To be done
In the records, rewrite the part that opens with the line containing "Click the 最高价格" and closes with the line containing "Select demo013.png in", replacing "red glowing star" with "blue glowing star" and leaving everything else unchanged.

○ ○ ○ ○

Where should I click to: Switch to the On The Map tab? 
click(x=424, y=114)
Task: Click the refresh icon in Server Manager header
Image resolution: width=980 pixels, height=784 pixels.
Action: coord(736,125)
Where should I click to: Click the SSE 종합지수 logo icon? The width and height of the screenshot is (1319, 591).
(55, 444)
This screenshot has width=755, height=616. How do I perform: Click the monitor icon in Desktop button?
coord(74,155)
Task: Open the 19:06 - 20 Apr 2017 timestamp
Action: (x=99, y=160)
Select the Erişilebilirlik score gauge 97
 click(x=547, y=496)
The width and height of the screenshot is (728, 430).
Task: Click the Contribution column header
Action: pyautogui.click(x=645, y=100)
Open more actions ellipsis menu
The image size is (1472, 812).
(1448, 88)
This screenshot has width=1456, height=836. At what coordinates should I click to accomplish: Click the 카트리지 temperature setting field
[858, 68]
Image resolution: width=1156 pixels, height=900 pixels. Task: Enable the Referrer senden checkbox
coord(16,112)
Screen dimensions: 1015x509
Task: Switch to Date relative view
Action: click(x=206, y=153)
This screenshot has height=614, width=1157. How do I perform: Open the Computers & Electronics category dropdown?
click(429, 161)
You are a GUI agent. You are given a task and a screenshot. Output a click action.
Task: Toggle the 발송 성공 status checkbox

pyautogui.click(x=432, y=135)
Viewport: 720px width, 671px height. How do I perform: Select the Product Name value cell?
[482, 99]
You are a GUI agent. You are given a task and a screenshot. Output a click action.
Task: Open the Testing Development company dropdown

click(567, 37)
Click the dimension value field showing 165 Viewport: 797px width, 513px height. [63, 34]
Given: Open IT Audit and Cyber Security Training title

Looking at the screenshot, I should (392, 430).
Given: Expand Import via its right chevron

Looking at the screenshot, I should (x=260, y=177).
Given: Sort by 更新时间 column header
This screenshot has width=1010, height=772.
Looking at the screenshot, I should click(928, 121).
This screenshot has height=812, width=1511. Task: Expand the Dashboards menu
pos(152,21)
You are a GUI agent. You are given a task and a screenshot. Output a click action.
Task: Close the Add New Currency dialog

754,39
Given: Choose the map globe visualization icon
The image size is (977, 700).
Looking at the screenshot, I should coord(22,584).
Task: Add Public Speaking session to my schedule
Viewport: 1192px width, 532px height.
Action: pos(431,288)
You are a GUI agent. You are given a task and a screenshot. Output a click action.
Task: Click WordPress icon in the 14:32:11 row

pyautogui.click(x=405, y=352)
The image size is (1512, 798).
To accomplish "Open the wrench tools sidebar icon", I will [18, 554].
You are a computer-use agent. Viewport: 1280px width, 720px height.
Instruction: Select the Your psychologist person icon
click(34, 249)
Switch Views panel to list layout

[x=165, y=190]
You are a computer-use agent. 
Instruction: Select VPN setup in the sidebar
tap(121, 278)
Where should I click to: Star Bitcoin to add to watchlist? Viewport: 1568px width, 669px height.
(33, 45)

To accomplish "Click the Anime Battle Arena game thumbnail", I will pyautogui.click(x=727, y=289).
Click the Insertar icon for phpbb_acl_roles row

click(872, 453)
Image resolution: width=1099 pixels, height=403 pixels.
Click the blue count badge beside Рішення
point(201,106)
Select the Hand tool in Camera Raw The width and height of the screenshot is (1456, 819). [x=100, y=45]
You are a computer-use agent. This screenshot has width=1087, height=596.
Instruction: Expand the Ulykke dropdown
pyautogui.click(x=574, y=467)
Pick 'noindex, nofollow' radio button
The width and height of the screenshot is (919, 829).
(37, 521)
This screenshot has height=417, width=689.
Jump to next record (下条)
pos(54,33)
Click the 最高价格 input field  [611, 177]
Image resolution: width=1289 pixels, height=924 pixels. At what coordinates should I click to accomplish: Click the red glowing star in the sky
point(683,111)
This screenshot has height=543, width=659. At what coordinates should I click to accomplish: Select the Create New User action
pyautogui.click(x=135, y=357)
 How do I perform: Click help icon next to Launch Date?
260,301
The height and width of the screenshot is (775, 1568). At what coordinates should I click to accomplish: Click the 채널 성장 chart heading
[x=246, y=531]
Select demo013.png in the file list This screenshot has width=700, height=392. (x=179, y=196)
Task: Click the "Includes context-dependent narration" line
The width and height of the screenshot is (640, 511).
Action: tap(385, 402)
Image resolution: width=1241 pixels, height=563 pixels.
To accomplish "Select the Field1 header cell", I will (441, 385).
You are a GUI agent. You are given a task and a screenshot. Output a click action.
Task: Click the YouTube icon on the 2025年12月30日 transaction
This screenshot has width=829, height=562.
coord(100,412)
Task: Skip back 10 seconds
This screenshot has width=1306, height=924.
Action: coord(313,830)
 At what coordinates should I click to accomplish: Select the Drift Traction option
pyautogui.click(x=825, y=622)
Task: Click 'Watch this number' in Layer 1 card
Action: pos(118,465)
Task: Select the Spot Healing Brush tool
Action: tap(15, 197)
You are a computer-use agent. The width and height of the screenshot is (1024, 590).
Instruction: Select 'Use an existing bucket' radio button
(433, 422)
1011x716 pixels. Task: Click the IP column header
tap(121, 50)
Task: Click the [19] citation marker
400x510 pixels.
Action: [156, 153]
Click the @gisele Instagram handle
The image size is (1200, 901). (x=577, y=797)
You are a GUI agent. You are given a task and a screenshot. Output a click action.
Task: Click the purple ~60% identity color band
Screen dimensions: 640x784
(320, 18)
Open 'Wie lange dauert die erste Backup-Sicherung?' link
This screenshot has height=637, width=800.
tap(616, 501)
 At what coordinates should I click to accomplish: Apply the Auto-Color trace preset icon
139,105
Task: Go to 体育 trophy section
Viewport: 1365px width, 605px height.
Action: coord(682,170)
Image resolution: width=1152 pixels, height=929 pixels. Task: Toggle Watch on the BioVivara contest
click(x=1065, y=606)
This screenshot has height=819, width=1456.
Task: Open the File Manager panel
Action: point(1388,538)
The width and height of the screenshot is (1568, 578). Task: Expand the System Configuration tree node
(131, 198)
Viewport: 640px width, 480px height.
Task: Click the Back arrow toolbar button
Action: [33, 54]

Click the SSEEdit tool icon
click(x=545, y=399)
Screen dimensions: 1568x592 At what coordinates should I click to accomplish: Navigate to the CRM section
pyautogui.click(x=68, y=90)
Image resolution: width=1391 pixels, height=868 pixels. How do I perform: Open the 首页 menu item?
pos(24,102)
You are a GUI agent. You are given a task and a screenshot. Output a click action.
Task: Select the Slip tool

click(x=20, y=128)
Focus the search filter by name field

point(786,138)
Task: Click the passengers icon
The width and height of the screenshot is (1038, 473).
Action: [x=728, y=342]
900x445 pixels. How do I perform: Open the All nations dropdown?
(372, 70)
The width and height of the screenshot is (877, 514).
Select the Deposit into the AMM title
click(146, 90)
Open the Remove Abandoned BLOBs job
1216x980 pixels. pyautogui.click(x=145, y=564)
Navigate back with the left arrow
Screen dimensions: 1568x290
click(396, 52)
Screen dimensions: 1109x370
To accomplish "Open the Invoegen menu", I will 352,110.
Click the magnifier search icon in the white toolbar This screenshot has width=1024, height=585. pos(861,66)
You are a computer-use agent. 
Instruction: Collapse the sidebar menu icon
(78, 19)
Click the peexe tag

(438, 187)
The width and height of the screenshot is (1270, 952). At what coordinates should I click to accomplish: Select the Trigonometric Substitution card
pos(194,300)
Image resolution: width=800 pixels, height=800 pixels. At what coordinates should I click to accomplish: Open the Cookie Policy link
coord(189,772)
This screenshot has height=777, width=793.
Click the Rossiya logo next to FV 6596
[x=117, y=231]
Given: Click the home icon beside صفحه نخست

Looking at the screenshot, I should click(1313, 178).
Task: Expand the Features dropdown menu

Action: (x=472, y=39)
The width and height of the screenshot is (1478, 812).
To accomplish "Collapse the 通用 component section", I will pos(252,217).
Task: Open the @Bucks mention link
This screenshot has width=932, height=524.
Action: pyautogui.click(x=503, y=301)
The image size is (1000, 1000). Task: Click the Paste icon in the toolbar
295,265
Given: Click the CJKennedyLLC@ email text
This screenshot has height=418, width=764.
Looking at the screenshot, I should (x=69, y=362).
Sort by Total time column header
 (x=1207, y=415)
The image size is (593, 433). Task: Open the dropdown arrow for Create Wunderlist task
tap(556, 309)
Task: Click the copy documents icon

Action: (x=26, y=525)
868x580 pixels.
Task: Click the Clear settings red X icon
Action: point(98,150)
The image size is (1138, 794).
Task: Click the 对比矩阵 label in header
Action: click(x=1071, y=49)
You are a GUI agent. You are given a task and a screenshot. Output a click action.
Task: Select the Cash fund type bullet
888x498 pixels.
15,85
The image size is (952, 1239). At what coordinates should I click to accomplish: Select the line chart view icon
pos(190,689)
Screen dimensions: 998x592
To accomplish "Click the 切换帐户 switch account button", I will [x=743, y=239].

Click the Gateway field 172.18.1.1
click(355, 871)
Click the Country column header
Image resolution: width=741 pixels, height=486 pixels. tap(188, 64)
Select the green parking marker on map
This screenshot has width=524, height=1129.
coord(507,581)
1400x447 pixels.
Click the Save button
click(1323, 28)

○ ○ ○ ○

The result
Click the 最高价格 input field  [611, 177]
Image resolution: width=1289 pixels, height=924 pixels. At what coordinates should I click to accomplish: Click the blue glowing star in the sky
point(683,111)
This screenshot has height=543, width=659. At what coordinates should I click to accomplish: Select the Create New User action
pyautogui.click(x=135, y=357)
 How do I perform: Click help icon next to Launch Date?
260,301
The height and width of the screenshot is (775, 1568). At what coordinates should I click to accomplish: Click the 채널 성장 chart heading
[x=246, y=531]
Select demo013.png in the file list This screenshot has width=700, height=392. (x=179, y=196)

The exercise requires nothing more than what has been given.